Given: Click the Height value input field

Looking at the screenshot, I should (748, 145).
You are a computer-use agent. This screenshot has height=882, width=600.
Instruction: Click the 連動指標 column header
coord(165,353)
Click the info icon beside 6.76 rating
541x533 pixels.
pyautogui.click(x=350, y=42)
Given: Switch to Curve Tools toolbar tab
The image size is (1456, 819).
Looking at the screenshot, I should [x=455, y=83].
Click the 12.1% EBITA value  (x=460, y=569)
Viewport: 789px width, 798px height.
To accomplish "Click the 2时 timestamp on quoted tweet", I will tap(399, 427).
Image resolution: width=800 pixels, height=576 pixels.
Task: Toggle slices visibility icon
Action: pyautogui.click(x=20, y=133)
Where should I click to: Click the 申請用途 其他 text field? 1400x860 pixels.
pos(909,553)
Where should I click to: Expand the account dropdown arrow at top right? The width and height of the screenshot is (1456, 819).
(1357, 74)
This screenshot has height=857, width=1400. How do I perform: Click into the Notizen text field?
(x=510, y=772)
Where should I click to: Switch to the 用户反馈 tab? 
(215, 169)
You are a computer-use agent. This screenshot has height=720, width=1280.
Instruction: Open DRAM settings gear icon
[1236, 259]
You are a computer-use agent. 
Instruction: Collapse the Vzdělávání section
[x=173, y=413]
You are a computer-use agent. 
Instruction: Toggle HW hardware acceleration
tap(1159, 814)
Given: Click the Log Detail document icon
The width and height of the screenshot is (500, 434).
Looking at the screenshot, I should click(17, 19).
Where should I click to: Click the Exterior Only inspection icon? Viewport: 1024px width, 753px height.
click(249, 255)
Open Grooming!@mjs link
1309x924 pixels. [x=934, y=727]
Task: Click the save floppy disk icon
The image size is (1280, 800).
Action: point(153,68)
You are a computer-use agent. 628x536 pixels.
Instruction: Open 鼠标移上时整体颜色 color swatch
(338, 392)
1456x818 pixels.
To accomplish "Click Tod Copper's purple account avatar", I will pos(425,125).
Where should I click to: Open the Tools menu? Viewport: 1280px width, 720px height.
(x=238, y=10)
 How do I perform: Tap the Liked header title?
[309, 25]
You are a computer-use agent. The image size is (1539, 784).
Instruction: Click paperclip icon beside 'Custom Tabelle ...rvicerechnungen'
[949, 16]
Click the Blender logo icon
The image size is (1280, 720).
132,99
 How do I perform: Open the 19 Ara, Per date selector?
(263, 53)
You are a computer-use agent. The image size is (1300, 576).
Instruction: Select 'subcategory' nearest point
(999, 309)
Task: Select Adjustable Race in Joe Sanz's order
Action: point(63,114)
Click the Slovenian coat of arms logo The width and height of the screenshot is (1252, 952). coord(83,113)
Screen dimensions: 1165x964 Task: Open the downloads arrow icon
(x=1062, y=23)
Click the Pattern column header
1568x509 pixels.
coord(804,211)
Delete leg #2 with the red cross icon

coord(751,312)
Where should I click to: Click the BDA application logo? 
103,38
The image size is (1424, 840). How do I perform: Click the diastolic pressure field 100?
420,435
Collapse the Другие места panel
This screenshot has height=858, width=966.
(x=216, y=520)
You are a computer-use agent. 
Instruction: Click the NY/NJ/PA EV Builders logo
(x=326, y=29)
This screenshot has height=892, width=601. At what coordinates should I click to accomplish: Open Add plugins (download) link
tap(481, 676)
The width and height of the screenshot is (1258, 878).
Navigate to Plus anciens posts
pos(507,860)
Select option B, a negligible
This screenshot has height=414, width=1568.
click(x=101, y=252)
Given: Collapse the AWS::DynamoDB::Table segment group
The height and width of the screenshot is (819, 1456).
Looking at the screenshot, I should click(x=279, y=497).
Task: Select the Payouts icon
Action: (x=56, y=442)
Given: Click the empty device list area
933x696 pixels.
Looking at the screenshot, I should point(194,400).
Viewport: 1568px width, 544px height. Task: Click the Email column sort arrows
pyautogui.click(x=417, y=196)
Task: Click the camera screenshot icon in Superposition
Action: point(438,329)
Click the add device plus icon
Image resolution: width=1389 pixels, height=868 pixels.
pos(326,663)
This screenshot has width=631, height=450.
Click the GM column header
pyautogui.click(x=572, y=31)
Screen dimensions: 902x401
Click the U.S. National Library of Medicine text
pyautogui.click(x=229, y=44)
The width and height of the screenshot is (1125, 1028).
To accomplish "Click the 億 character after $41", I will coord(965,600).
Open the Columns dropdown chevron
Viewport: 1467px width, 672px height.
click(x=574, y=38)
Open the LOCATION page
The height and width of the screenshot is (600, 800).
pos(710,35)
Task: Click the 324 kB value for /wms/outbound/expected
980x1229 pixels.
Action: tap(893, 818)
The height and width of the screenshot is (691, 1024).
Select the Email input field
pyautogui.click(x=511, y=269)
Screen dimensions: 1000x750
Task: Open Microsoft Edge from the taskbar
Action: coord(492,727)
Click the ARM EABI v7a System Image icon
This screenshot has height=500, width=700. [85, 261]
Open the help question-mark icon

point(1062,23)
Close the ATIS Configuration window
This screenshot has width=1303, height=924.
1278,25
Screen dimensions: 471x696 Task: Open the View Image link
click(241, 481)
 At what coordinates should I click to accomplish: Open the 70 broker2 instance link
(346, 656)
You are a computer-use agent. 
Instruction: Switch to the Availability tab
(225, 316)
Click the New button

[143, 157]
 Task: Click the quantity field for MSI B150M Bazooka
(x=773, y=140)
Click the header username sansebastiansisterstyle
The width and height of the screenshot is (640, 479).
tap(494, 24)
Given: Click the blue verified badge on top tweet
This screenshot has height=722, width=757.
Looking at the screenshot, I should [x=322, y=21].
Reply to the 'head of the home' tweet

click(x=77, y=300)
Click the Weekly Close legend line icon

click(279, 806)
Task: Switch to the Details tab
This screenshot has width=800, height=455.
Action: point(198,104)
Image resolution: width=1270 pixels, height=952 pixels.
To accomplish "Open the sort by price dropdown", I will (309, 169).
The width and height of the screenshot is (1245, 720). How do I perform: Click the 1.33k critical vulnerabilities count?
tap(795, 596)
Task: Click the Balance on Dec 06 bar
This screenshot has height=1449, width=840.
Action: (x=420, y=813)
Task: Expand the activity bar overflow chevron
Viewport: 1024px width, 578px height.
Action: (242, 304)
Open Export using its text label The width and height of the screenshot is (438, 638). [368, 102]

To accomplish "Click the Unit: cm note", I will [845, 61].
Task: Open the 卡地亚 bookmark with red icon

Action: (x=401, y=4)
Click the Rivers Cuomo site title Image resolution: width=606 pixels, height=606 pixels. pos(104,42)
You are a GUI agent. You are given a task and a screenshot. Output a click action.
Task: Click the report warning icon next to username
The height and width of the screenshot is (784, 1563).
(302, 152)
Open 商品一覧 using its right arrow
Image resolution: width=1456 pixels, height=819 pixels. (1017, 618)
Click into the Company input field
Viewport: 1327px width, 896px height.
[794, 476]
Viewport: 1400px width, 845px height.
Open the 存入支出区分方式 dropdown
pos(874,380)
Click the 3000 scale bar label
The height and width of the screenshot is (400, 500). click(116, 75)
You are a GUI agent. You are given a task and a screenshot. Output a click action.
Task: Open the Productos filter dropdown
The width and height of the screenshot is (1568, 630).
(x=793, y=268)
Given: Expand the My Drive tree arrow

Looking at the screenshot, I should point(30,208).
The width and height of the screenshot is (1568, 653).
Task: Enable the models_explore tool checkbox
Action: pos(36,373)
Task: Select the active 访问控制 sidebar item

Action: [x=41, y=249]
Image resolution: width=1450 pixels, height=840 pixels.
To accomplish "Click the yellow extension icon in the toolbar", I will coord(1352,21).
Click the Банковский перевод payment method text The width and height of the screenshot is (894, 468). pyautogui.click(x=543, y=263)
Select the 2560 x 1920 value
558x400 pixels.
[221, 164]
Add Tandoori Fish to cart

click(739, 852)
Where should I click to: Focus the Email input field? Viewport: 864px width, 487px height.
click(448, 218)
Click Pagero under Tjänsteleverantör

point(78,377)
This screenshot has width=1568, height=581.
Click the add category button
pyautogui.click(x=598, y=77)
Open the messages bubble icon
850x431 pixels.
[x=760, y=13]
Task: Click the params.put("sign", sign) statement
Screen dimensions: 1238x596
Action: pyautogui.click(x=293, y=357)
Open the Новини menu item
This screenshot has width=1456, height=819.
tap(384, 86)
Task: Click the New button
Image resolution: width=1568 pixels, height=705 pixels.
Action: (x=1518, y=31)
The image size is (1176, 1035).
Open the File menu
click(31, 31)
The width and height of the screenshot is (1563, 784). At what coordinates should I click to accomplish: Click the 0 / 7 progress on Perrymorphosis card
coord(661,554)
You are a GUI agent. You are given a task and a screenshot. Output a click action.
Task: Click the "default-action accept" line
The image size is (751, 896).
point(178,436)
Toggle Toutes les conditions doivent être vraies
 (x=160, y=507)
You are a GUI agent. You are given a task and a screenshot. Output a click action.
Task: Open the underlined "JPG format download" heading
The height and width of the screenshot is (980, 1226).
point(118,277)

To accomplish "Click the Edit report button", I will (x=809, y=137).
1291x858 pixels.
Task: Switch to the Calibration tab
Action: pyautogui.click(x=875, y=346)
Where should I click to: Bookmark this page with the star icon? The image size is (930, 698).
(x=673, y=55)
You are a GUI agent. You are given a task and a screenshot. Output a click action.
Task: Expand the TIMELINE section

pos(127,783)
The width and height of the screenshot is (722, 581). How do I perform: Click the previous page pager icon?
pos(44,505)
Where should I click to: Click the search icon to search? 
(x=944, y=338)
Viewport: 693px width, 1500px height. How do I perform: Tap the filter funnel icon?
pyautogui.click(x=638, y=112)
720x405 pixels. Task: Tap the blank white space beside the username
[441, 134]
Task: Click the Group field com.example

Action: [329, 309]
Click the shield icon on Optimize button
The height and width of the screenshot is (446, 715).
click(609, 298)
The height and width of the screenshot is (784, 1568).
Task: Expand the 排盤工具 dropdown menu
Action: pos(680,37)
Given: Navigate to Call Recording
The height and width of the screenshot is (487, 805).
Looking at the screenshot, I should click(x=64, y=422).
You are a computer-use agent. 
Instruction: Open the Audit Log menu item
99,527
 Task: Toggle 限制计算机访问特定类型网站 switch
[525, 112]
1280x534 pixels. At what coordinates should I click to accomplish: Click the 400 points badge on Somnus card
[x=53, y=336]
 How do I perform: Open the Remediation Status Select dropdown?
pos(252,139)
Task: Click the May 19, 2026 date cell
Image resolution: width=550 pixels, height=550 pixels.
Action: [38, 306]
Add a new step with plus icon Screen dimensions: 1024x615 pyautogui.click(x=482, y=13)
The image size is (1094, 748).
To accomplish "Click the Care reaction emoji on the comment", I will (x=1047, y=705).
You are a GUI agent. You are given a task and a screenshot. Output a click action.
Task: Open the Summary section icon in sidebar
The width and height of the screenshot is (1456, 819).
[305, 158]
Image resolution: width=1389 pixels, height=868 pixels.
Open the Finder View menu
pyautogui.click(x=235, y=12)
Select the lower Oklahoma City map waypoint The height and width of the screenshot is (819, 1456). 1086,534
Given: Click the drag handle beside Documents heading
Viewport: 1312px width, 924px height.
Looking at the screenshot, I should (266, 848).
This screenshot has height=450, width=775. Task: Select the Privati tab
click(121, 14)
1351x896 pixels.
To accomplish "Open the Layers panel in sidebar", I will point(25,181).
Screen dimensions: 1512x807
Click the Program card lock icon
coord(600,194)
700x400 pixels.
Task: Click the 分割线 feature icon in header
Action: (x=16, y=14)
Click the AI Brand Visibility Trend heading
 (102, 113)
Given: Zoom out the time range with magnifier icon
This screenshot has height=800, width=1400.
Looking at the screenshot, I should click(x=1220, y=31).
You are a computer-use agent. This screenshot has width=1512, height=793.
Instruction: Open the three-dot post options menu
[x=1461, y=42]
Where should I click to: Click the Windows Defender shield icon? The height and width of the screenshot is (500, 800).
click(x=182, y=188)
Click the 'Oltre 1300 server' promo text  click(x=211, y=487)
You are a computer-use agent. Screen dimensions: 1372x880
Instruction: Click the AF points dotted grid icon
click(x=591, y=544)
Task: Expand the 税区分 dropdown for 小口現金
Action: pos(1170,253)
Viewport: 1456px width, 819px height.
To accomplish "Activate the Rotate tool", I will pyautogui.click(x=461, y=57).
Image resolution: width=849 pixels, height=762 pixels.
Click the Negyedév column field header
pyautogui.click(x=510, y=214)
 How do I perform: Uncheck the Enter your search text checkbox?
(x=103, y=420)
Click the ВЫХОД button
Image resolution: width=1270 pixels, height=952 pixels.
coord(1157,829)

** Aim of the task **
List each line of the data above that contains the word "device".

** Correct result **
Given: Click the empty device list area
Click the add device plus icon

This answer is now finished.